Love me some white-headed robin.

  • I say things like “some young folks” without a second thought.
    (See #2)

  • My body is starting to resemble my grandparents’ bodies.
    OK, this one actually disturbs me. It started with those little ridges that some old people have on their fingernails.  I remember looking at those ridges on my grandfather’s fingernails when he used to read me Yertle the Turtle.  Now, guess what? Yep, I have them too.  I also have my grandmother’s furry eyebrows that get crazier every year, and my other grandmother’s crinkly smile lines around the eyes.  Let’s not even talk about boobs, shin fat, and dry skin.  I’m not disturbed about getting older-that I don’t mind, but I definitely don’t need to see my grandparents every time I look in the mirror.  Aging gracefully is hard enough, thank you very much.

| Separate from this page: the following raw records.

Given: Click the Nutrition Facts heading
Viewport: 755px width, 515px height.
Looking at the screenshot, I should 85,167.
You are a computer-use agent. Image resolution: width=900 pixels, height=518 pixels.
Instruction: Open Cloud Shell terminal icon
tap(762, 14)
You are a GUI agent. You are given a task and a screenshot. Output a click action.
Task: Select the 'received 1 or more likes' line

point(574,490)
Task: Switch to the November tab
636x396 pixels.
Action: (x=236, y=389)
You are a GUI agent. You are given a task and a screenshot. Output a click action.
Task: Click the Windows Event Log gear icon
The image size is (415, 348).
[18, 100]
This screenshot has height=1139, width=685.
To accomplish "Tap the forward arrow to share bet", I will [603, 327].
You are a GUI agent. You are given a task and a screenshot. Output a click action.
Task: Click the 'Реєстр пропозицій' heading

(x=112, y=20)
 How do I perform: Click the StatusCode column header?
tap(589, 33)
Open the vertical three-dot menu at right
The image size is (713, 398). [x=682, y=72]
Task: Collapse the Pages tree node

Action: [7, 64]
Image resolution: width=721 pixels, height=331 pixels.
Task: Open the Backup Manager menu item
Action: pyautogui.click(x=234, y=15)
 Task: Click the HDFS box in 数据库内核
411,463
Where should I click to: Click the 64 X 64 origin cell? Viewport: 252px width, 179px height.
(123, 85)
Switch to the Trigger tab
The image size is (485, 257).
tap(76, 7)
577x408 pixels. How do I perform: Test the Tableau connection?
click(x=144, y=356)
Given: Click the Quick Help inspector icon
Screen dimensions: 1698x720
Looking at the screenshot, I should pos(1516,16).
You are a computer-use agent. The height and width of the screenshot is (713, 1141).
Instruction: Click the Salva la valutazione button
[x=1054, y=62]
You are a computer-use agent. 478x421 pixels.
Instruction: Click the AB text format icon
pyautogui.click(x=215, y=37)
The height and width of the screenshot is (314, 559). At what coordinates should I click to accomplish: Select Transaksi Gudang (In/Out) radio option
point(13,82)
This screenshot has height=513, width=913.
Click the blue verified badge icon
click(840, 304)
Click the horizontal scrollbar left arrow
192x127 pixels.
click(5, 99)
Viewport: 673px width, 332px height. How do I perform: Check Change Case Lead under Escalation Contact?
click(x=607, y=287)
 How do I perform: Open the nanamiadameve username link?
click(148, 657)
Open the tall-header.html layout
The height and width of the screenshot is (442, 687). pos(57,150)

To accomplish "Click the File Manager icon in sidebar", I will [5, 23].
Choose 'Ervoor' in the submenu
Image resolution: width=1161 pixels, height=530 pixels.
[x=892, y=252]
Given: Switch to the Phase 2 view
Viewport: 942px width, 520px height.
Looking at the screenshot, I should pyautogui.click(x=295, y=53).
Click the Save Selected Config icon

  • I don’t leave the house if it’s past 7pm.
    This, for sure, has to do with having kids.  But it is so sadly true.  I am tethered to the house.  I have eaten dinner as early as 4:30pm on a regular basis.  I used to be a night owl.  (Owls are so cool.) I don’t see live music, comedy shows, theater, or anything else that has a starting time of 7pm or later.

  • All of my undergarments and shoes are comfortable.
    This has been a slow transition over the years.  Pregnancy and breastfeeding have definitely added new undergarments.  Living in Wisconsin and Colorado added new shoes.  But when did I actually start throwing away the sexy, uncomfortable shit? After being pregnant, comfort just seemed more important in an undergarment.  When you’re dealing with a human curled up in your massive belly, you don’t really want to think about thongs.  My body turned out to be ultimately functional, why shouldn’t my bra and undies be?  I pretty much laughed out loud when throwing my thongs into the garbage, swearing them off for life.  And shoes?  I do remember holding a pair of my very own 3 inch heels in my hand at one point a few years ago, and trying to visualize myself wearing them.  I remember thinking; “the only occasions I really dress up for are weddings and if I’m at a wedding I want to dance and I’d need to kick off my shoes to dance anyways.”  Practical took precedence over sexy. As I said: old-ish.

  • I forget what things are called.
    “Put this thingy over on the table.” or “Have you seen that green thingy?”  The word “thingy” is my noun of choice these days.  It is virtually interchangeable with any object. I also have no problem calling thingys by their incorrect names. I call our mini-van a “car,” a dvd a “cd,” an ipad a “computer” and so on. It gets worse every year.  I’m hoping that if I start doing crossword puzzles now, I can reverse at least some of the atrophy in my brain that is a combined result of past pot use, breastfeeding, and years of lack of sleep.

  • I am disappointed by popular music.
    This has actually been a symptom for a while and I’m not sure if it’s a condition of my old-ish age or the deterioration of the popular music industry.  Most days I turn on the radio, I end up flipping through every station and then turning it off with disgust. “Ugh.” I say, angrily. “Pitiful.  What has happened to the state of our radio nation?”  Old-ish.

  • I feel drawn to Florida.
    It’s warm. I don’t have to think about dragging a sweater with me everywhere. It’s beautiful.  And there are lots and lots of birds.

  • Celebrities and normal people in their 40’s, 50’s and 60’s do not look old to me.
    As a teenager, anyone over 20 looked ancient.  In my early 20’s, men that were over 30 seemed gross- almost of a different species.  (Eww, he has like a full beard and you can see his pores.)  And women over 30 seemed too mature to relate to- they were somebody’s mom, and I was still somebody’s daughter.  Basically anyone more than 5 years older than me seemed old-ish or full blown old.  But nowadays, men and women decades older than me look fantastic!  “They’re not old at all!” I think. “Look at Helen Mirren!  Ellen DeGeneres! Tom Cruise is 50!” When old-ish people started looking just like, well, people….that’s when I knew for sure I was old-ish too.